I was finishing an email and this took me until 11:32. Since it was past 11:30, the “time I left,” automatically gets rounded up to the next 5-minute mark (similarly, “leaving at 11:30” would constitute any time between 11:26 and 11:30).


Now the beautiful part here is that by leaving 2 minutes later, I actually bought myself an extra 8 minutes. Because, in addition to the 5-Minute Round Up, under this system a person is always on time if they arrive within 5 minutes of the scheduled time. Therefore, I could get back to work at 12:40 and still be “on time.” This also allows me to make it in to work by about 7:50 each morning and yes, still completely “on time.”


The inherent fallacy of our timekeeping instruments can also be a benefit under this system. You see, the big clock on the wall in our office, by which I will always measure my punctuality, is about 3 minutes behind my computer clock, phone, etc. So, at 11:40 on my watch, it will only be 11:37 on the wall. You’d think this would just help me to be a little “early” on my return, but that’s not the case. A determination of 11:40 means 11:40 by whichever clock will give you the most favorable measurement. So, if I don’t have to be back until 12:40 on the wall clock, that means 12:43 by my watch. And, since :43 is past :40, you guessed it—the 5-Minute Rule. I “left” at 11:45, and back in 60 minutes-plus.

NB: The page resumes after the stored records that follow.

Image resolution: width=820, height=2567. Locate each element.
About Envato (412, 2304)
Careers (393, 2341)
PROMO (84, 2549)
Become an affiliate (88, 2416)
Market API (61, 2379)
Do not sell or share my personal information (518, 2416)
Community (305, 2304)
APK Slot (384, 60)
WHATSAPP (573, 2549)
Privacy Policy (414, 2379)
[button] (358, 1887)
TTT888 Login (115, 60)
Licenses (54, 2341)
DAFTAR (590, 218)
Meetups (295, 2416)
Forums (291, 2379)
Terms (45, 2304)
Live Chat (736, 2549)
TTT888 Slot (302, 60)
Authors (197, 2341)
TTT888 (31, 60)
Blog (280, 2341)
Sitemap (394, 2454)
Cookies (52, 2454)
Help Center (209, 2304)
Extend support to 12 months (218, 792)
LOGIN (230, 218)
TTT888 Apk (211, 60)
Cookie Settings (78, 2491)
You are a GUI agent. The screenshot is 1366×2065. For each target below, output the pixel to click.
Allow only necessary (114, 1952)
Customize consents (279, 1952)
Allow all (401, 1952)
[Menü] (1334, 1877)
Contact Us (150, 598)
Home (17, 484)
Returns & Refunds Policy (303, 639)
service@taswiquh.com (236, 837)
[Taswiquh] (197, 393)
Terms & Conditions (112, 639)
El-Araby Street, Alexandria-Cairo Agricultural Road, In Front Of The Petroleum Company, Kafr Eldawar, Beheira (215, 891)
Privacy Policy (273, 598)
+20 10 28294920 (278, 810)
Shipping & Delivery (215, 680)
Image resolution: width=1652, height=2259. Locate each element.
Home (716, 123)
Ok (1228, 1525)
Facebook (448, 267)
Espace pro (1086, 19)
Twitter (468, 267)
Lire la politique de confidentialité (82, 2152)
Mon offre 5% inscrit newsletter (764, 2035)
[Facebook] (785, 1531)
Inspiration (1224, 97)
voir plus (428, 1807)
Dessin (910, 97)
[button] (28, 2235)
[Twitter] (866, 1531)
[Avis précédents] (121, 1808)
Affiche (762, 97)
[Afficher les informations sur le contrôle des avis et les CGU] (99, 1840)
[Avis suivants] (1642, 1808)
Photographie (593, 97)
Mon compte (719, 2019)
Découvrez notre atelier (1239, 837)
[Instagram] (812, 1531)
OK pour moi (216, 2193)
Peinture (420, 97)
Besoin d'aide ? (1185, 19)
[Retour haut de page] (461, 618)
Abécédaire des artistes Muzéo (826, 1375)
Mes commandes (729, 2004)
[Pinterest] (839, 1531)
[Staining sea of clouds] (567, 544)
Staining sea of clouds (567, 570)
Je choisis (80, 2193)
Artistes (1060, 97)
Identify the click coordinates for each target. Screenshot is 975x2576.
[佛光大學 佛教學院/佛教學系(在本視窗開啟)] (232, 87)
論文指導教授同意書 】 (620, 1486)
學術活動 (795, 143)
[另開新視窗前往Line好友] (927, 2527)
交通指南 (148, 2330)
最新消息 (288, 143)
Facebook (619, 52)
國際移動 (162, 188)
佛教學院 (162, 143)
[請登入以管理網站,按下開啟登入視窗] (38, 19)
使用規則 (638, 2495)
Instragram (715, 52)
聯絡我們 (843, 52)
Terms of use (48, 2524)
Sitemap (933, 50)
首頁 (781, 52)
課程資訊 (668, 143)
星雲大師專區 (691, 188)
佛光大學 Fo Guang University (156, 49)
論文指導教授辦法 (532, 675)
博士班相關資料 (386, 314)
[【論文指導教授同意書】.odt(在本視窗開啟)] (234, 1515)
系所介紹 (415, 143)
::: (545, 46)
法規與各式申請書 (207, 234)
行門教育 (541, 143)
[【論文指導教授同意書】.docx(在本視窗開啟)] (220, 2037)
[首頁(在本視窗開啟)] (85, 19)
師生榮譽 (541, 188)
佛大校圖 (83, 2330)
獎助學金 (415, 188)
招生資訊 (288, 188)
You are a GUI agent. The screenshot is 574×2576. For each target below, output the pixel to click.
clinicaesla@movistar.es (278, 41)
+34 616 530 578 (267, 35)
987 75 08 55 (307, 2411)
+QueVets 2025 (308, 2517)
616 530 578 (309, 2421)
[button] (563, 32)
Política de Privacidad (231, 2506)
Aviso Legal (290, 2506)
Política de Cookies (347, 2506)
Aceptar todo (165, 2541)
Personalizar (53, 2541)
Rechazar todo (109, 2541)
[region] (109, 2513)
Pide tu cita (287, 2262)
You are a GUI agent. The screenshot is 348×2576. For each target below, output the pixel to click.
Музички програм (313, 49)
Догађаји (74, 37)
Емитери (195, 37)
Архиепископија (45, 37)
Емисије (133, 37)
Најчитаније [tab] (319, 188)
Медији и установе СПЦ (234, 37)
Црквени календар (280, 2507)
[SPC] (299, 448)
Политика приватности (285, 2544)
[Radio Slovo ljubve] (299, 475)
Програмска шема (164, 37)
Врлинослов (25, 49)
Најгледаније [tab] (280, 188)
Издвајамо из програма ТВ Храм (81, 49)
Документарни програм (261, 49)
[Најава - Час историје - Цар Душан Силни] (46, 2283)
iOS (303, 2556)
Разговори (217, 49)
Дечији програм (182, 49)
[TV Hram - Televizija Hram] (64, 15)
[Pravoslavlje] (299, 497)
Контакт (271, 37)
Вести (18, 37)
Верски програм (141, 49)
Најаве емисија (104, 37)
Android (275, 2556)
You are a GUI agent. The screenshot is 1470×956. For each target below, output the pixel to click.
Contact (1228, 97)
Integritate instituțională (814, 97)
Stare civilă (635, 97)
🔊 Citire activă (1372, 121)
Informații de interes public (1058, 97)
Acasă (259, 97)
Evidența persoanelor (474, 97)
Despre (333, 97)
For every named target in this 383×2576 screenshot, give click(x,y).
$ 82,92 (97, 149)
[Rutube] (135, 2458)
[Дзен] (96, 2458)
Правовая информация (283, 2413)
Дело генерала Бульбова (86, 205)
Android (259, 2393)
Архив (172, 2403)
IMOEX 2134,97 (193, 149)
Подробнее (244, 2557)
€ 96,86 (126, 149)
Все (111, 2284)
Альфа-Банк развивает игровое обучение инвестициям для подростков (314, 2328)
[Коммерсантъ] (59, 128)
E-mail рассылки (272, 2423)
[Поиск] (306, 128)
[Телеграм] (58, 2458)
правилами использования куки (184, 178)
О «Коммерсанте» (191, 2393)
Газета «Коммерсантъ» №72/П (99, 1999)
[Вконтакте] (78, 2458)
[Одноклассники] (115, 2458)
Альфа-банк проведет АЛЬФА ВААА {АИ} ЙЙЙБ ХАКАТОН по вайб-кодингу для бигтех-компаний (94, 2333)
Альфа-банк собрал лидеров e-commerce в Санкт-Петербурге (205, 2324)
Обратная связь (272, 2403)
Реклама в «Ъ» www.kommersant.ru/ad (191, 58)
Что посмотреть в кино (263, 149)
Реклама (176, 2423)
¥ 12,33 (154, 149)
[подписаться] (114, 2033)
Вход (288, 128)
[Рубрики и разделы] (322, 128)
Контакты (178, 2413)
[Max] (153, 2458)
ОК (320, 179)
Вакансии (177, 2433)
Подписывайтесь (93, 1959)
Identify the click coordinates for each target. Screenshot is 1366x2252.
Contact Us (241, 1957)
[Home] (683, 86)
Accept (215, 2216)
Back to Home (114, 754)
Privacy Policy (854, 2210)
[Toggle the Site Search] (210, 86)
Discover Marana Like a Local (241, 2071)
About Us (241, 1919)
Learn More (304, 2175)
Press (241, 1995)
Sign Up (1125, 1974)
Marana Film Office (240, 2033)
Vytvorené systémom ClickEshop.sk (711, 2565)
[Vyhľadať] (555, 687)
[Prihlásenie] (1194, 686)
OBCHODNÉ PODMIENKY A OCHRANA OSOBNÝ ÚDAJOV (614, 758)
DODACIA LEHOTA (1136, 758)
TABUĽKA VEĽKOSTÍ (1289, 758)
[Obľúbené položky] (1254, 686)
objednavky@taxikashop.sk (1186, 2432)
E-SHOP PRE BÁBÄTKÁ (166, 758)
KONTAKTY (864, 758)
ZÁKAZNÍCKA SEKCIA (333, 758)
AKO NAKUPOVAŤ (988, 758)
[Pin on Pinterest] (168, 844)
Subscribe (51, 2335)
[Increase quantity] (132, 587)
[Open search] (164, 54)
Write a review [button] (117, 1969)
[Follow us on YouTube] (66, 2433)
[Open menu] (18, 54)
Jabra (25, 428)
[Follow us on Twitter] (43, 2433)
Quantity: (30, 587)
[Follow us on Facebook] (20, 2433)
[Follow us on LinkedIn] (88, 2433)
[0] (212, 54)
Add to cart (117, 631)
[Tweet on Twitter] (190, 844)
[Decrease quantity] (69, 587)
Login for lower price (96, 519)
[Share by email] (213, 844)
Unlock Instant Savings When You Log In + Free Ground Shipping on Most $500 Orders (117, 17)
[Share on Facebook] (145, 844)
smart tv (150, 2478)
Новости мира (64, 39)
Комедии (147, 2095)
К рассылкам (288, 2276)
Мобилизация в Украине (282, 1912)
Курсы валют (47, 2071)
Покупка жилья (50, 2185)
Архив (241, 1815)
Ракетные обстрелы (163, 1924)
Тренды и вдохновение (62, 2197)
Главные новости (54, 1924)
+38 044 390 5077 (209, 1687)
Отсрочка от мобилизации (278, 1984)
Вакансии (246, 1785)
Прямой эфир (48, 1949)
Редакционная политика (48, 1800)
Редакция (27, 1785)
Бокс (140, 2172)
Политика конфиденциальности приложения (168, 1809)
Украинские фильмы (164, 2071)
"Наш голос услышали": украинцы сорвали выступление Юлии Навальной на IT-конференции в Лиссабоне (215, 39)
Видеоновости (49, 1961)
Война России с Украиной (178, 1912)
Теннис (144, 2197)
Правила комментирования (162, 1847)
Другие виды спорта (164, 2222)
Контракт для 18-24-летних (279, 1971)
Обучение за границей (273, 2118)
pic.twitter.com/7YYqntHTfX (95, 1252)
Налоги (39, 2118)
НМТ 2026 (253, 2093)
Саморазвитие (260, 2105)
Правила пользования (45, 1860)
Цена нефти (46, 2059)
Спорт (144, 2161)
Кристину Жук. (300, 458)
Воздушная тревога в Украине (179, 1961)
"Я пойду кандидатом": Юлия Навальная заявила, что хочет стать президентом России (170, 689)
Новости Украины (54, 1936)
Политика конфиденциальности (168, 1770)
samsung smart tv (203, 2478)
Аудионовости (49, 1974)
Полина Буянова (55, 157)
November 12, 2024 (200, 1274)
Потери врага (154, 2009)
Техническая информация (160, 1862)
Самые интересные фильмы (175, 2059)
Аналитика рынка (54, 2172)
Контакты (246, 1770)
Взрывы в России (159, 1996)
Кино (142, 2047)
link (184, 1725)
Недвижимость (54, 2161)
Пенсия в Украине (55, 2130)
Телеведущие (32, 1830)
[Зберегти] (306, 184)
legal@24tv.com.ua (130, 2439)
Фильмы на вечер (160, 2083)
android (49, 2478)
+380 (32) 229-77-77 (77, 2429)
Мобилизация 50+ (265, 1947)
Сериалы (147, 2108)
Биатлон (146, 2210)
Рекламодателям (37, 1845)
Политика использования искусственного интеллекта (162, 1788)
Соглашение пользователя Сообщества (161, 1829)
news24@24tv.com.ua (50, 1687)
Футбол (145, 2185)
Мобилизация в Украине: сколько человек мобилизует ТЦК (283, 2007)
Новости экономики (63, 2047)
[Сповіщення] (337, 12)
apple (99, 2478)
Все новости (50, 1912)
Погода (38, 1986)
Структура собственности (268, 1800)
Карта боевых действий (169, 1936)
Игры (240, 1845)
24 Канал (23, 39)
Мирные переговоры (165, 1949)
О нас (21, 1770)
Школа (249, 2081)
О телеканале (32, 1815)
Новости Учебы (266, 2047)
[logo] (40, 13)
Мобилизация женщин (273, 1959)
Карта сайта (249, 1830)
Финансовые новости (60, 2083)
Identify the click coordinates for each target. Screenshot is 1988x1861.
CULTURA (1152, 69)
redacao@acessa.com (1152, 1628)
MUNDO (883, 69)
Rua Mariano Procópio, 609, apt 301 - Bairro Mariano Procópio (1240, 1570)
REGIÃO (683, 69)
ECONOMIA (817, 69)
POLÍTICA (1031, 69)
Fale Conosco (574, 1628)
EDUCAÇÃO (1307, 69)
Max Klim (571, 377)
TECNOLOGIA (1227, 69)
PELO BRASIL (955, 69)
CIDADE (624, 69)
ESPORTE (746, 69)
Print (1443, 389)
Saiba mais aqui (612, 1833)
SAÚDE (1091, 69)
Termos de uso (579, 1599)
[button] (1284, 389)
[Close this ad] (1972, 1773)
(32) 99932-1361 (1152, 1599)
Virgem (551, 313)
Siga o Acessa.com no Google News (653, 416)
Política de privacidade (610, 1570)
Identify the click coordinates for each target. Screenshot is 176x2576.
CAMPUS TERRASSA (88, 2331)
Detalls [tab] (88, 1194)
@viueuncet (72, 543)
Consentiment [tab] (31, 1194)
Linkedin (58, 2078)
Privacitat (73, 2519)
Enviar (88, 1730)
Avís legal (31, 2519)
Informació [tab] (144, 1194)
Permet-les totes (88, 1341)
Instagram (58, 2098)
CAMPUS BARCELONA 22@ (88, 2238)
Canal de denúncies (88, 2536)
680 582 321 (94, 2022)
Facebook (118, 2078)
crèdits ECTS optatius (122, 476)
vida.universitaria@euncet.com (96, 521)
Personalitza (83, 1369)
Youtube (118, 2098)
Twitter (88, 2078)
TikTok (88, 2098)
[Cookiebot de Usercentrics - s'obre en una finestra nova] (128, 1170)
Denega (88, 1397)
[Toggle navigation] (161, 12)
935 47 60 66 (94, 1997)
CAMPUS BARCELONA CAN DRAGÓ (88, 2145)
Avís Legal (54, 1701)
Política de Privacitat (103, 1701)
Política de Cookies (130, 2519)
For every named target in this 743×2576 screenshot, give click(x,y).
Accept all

So I walked out the door at 11:33, and through some very simple and illogical reasoning, I bought myself an extra 12 minutes for my 60-minute lunch. And, 12 minutes just happens to be the same amount of time it takes me to walk home. Please feel free to exploit this system whenever you need to, and if necessary, even brand it as your own. It’s highly effective in an environment where no “clock punching” actually happens. It has been my experience, though, that a timeclock is not as forgiving as a confused supervisor.